Le candidat évoque déjà "lesquatre cadavres enfermés dans le placard : le Kurde, l'Arménien, Chypre et l'islam, qui commencent à puer." Baskin Oran veut faire voler en éclats "tout ce qui a été appris par coeur", les réflexes identitaires, les tabous historiques, "le kémalisme figé depuis les années 1930" et "la paranoïa de Sèvres", cette peur vivace née du traité signé en 1920 qui prévoyait le dépeçage de l'Empire ottoman entre les puissances occidentales, mais qui ne fut jamais mis en application.

Des paroles et des chroniques qui claquent et piquent au vif les nationalistes. Comme en 2004, lorsque Baskin Oran et Ibrahim Kaboglu présentent, à la demande du gouvernement, un rapport sans concession sur les droits des minorités en Turquie. Ce document officiel leur vaut d'être poursuivis par un procureur, au titre de l'article 301 du code pénal qui punit "l'insulte à l'identité nationale turque". Les invectives ont suivi, comme celle du député de centre droit, Süleyman Saribas, qui lance depuis la tribune du Parlement : "Demandez donc à leurs mères qui sont leurs pères ! Ils en ressortiront plus instruits."
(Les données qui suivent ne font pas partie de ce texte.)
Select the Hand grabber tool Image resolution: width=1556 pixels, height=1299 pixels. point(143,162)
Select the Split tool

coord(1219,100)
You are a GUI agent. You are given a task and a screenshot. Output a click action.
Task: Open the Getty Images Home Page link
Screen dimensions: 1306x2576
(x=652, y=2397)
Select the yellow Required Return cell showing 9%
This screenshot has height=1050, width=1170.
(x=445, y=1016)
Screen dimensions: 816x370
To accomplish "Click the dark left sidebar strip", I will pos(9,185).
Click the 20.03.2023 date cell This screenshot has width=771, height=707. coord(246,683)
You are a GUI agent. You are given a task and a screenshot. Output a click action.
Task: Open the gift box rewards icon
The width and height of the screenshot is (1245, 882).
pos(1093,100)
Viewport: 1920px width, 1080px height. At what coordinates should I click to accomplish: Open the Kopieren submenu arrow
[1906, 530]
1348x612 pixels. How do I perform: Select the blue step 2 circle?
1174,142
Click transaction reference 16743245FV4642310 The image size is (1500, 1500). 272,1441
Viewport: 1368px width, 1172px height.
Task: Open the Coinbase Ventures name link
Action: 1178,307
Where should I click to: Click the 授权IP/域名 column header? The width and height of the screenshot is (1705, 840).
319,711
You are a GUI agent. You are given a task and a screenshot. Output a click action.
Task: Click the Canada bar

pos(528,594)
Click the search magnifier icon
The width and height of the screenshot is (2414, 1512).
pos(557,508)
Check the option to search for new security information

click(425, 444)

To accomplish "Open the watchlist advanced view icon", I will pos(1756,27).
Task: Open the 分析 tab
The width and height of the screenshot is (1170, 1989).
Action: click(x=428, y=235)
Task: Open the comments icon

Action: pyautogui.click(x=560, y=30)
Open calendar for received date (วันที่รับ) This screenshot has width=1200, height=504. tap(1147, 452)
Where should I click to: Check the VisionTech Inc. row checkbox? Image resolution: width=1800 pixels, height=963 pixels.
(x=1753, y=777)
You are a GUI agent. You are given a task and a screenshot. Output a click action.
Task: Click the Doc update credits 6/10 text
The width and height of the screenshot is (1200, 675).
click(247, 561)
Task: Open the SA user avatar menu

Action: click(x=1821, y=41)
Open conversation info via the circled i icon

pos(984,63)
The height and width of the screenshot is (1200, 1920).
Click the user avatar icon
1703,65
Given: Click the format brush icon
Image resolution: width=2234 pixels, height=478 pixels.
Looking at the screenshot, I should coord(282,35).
Puis les menaces de mort. Depuis l'assassinat de Hrant Dink, Baskin Oran est protégé par un garde du corps. Mais, pour ses ennemis, l'universitaire, reconnu comme l'un des plus brillants de sa génération, n'est qu'un "aristokrat" déconnecté, un "fils de George Soros" à la solde des puissances étrangères et soutenu par les Kurdes du PKK. Il a pourtant dénoncé sans ambiguïté le terrorisme kurde et l'ethnonationalisme, cette "maladie infantile" dont souffrent les Kurdes autant que les Turcs. Une condamnation qui lui a même valu les foudres d'une frange du DTP, parti légal proche du PKK.

Pur produit de la gauche kémaliste, fils d'un juge républicain élu député d'Izmir sous les couleurs du CHP (Parti républicain du peuple), Baskin Oran n'était pas prédisposé à remettre en cause sa propre éducation. Ce sont ses premières recherches de jeunesse, sur le nationalisme africain et sur les droits de la minorité turque de Grèce, qui l'éclairent sur son propre pays. "Je veux rassembler les alévis, les féministes, les écologistes, les homosexuels... Les minorités au sens large. La gauche traditionnelle n'a pas été capable d'embrasser ces forces sociales et ne connaît que les Kurdes et les ouvriers."

Et puis, il y a sa rencontre fondamentale avec Hrant Dink. Un jour de 1993, quelqu'un l'avait appelé à l'université. "Mon nom est Dink. Dans votre chronique de cette semaine, vous avez abordé la question des injustices subies par les Arméniens. Cela nous a beaucoup touchés", avait dit l'homme au bout du fil. Avant de se mettre à pleurer.